> **Brief**: Begin the copy at the line that contains "The height and", end it at the last line of the entries below, keep every word exact, and include no pictures.

> **Entries supplied**:
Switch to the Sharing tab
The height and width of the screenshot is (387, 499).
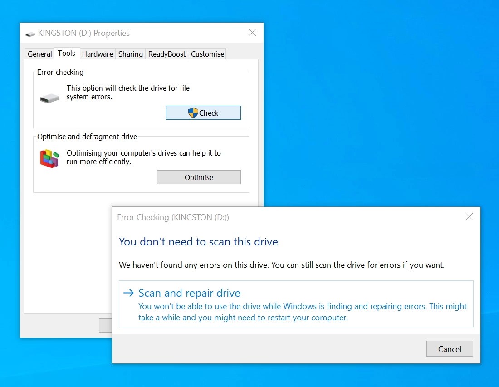[130, 54]
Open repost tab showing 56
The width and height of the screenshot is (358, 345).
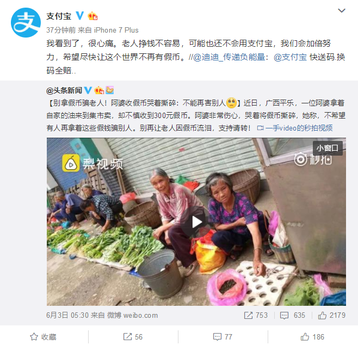133,337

> **Answer section**:
The height and width of the screenshot is (387, 499).
[130, 54]
Open repost tab showing 56
The width and height of the screenshot is (358, 345).
133,337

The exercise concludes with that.